Wird sich die Situation verbessern, wenn auch Länder wie die USA, China und Indien sich den internationalen Klimaschutzabkommen anschließen?
Dr. Jörg Rothermel: Es nutzt der Branche relativ wenig, wenn sich nur die USA einem Abkommen anschließen. Unsere Wettbewerber sitzen nicht in den USA, sondern im Wesentlichen im asiatischen Raum, im Mittleren und Fernen Osten. China wird eventuell mit einem gewissen symbolischen Beitrag an einem internationalen Klimaschutzabkommen beteiligt sein, der arabische Raum eher gar nicht. Gerade dort befinden sich aber unsere Hauptwettbewerber. Im Mittleren Osten werden derzeit Grundstoffchemie-Kapazitäten aufgebaut, die in der Größenordnung von ganz Europa liegen.
Müssen wir also damit rechnen, dass in Zukunft die chemischen Grundstoffe in Asien hergestellt werden und in Europa weiter verarbeitet werden?
Dr. Jörg Rothermel: Die reale Situation ist viel komplizierter. Man kann z. B. eine Ethylenproduktion nicht einfach in den Mittleren Osten verlegen. Ethylen wird – schon aus sicherheitstechnischen Gründen – nicht transportiert. Daher muss auch zumindest die zweite Stufe dort produziert werden. Ist ein solcher Prozess aber erst einmal eingeleitet, wird er nach und nach sämtliche weiteren Stufen nach sich ziehen. Dazu kommt, dass unsere Wettbewerber in den arabischen Ländern bereits mit günstigeren Rohstoffbedingungen in die Produktion gehen.

### FRAGEN
1. Wie lautet im Interview über Klimaschutz und Chemiebranche der Abschnitt von "Dr. Jörg Rothermel: Die" bis "die Produktion gehen.", wortgetreu wiedergegeben?
2. Können Sie den Absatz des Interviews über Klimaschutz und Chemiebranche, der mit „Dr. Jörg Rothermel: Die reale Situation“ beginnt, als kurze Stichpunktliste mit seinen wesentlichen Aussagen wiedergeben?
3. Wie könnte das Interview über Klimaschutz und Chemiebranche nach der letzten Antwort weitergehen? Setzen Sie es fort.

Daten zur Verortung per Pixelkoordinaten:
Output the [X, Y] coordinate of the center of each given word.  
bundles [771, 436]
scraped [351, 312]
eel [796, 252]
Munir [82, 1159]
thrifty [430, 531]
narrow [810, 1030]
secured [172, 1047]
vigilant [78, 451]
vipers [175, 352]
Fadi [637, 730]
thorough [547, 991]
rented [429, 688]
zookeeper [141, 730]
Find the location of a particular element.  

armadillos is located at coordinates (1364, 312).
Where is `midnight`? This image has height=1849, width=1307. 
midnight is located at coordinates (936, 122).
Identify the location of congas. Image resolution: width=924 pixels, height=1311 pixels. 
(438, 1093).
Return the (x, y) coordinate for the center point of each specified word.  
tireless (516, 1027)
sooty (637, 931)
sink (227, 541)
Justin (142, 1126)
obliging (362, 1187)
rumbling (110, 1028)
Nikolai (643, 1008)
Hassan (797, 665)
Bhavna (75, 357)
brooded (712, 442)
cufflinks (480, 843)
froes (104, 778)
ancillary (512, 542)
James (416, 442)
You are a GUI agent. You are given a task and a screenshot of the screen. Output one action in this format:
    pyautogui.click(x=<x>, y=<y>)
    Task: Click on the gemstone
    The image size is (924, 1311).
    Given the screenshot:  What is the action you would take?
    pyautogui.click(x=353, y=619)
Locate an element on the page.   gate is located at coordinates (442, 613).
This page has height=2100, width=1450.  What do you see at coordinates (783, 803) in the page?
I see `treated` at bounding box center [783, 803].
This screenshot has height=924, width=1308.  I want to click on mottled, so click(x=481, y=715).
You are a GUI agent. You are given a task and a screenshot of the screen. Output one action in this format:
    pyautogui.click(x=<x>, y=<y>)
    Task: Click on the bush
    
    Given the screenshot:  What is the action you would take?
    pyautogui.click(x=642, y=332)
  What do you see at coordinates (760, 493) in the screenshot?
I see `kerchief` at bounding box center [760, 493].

### ERGEBNISSE NACHEINANDER
1.
Dr. Jörg Rothermel: Die reale Situation ist viel komplizierter. Man kann z. B. eine Ethylenproduktion nicht einfach in den Mittleren Osten verlegen. Ethylen wird – schon aus sicherheitstechnischen Gründen – nicht transportiert. Daher muss auch zumindest die zweite Stufe dort produziert werden. Ist ein solcher Prozess aber erst einmal eingeleitet, wird er nach und nach sämtliche weiteren Stufen nach sich ziehen. Dazu kommt, dass unsere Wettbewerber in den arabischen Ländern bereits mit günstigeren Rohstoffbedingungen in die Produktion gehen.

2.
- Die reale Lage ist deutlich komplizierter.
- Eine Ethylenproduktion lässt sich nicht einfach in den Mittleren Osten verlegen.
- Ethylen wird aus sicherheitstechnischen Gründen nicht transportiert, daher muss zumindest die zweite Stufe ebenfalls dort produziert werden.
- Ist ein solcher Prozess einmal eingeleitet, zieht er nach und nach alle weiteren Stufen nach sich.
- Zudem starten die Wettbewerber in den arabischen Ländern bereits mit günstigeren Rohstoffbedingungen in die Produktion.

3.
Erhalten sie zusätzlich noch einen weiteren gravierenden Standortvorteil frei Haus, weil wir unsere Produktion durch den europäischen Emissionshandel verteuern, ist es nur eine Frage der Zeit, bis die restliche Chemieproduktion auch in diese Region abwandert. Dies, das muss man sich klar vor Augen führen, würde in Deutschland nicht nur die über 400.000 Chemie-Arbeitsplätze treffen, sondern auch die der Folgeindustrien: Wenn das Polyurethan für einen Autositz nicht mehr hier hergestellt und geschäumt wird, dann wird über kurz oder lang auch der komplette Autositz nicht mehr in Deutschland gefertigt.
Sie haben die Rohstoffe angesprochen. Für die Chemieindustrie ist Erdöl ja nicht nur Energieträger, sondern auch existenziell wichtiger Rohstoff …
Dr. Jörg Rothermel: Richtig. Da wir bei den fossilen Rohstoffen in Europa weitestgehend von außereuropäischen Regionen abhängig sind, müssen wir uns Gedanken über unsere eigene Rohstoffversorgung machen. Dies hat man auch auf Ebene der EU erkannt und will eine europäische Energieaußenpolitik aufbauen.
Der Einsatz von Erdöl für stoffliche Zwecke in der Chemieindustrie liegt allerdings bei weniger als 5 %. Wir sind also nur ein relativ kleiner Verbrauchsfaktor. Trotzdem beschäftigt sich die Branche sehr intensiv mit alternativen Rohstoffstrategien wie z. B. die Nutzung von nachwachsenden Rohstoffen. Außerdem wird auch über eine Renaissance der Kohlenutzung diskutiert. In China und in Südafrika beispielsweise werden gerade neue Kapazitäten zur Nutzung von Kohle für die Chemie aufgebaut. Das ist eine Tatsache. Ob die Kohlenutzung in Europa Fuß fassen kann, wird erheblich von den politischen Rahmenbedingungen – wie z. B. dem Emissionshandel – abhängen.